Эту норму, конечно, можно назвать и почти недостижимой формой сложнейшей жизненной гармонии, едва ли возможной на этом географическом куске пространства. Но поглядите сами. Начать с того, что в чеховской драме, как и в Пушкине, нет и не может быть никакой «партийности» и никакой идеологии. И «Онегин», и «Дядя Ваня» принципиально и абсолютно деидео-логичны. «Вытаскивать» из того или из другого любую идеологию, мысль, мораль, примитивную или сложную, в общем-то, наверное, по крайней мере или неумно, или бестактно, во всяком случае, по-человечески нечутко. Только сверхнаивный читатель, слушатель или зритель может принять проповеди чеховских героев за «идейную» точку зрения автора. Чехов всего лишь необыкновенно музыкален, он своих героев просто безукоризненно слышит. Вот и все. Я бы даже сказал, он слышит шум их неравнодушных речей и душевный шелест их проповедей. Его пьесы далеко не совершенны как сочинения повествовательные. Кажется, Саша Соколов из всех чеховских пьес сумел создать один забавный сводный текст. Честно говоря, и у меня они давно спутались в голове в единый клубок. Попав, допустим, случайно на какой-то кусок своего же спектакля на Таганке, вдруг начинаю ждать сцены «ночной грозы». А она все отчего-то не начинается и не начинается. «Неужели про нее забыли? Хотя погоди, эта гроза вроде, в Малом, в «Дяде Ване», а тут «Чайка»…

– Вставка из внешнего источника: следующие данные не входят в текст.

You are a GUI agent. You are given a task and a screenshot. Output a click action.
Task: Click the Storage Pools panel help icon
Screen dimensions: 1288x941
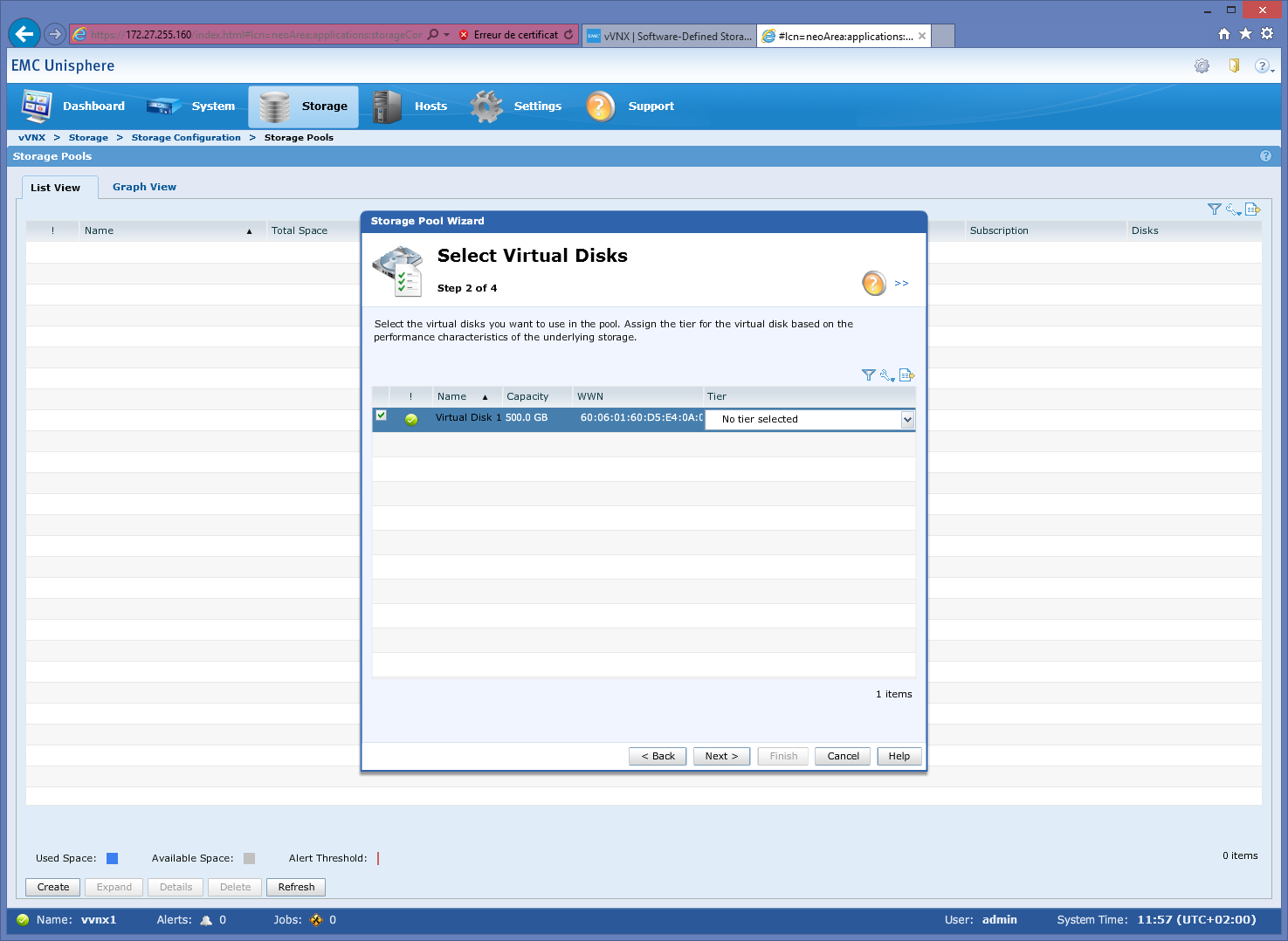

Все чеховские пьесы в некотором роде одинаковы и между собой с трудом различимы — разумеется, только с точки зрения литературно-беллетристической, сюжетно-фабульной. Разнятся же они и являются действительно уникальными творениями только как части единого выдающегося музыкально-природного построения, гениального симфонического цикла. Самое бессмысленное, на мой взгляд, ставить в Чехове «драматические или комедийные сценки со смыслом» — сценка «прихода» с «мыслью о бесполезности жизни», сценка «встречи» с мыслью о «конечности любовного чувства», сценка «прощания» с «прощальной» мыслишкой…
Все это вовсе не сценки, и даже не записи диалогов с определенными текстами и «тонкими» подтекстами — это всего лишь драматическая музыкальная партитура: чаще всего оркестрована она им для камерного ансамбля, где коду иногда внезапно предлагается исполнить удвоенному, утроенному составу большого оркестра, как, скажем, бывает у Вагнера. Если же говорить о собственно музыкальной структуре чеховских пьес, то по существу все это, все эти «сценки», — инструментальные дуэты, терцеты, квартеты, квинтеты… В чеховской драматургии нет слов и «мыслей», только инструментальные музыкальные темы: исполнять их как даже вокальные или оперные не очень верно и уж совсем топорно — «по действию», как драматические. Хотя бы потому, что слово в «сценках» на самом деле почти ни малейшего значения не имеет. Глубинный, общий смысл не только не выражается через логику слов, но проявляет себя и существует всегда лишь вне их — слова нужны как своеобразный шум, тональный или атональный напор, музыкальный звук определенной силы и мелодичности.
Если задуматься над этой грандиозной симфонической поэмой из пяти классических пьес Чехова, то на память прежде всего приходит Малер. И если уж что-то «программное» пытаться во всем этом зачем-нибудь обнаруживать, что само по себе, наверное, все-таки враждебно музыкальным сверхтоникам эфирных магических структур этих сочинений, то все в них, начиная с «Чайки», — это, в сущности, прощание человека, одной ногой уже стоящего за гранью бытия, с уходящей жизнью. Воспоминания об этой жизни в некий сверхдлительный (протяженностью в жизнь) предсмертный момент.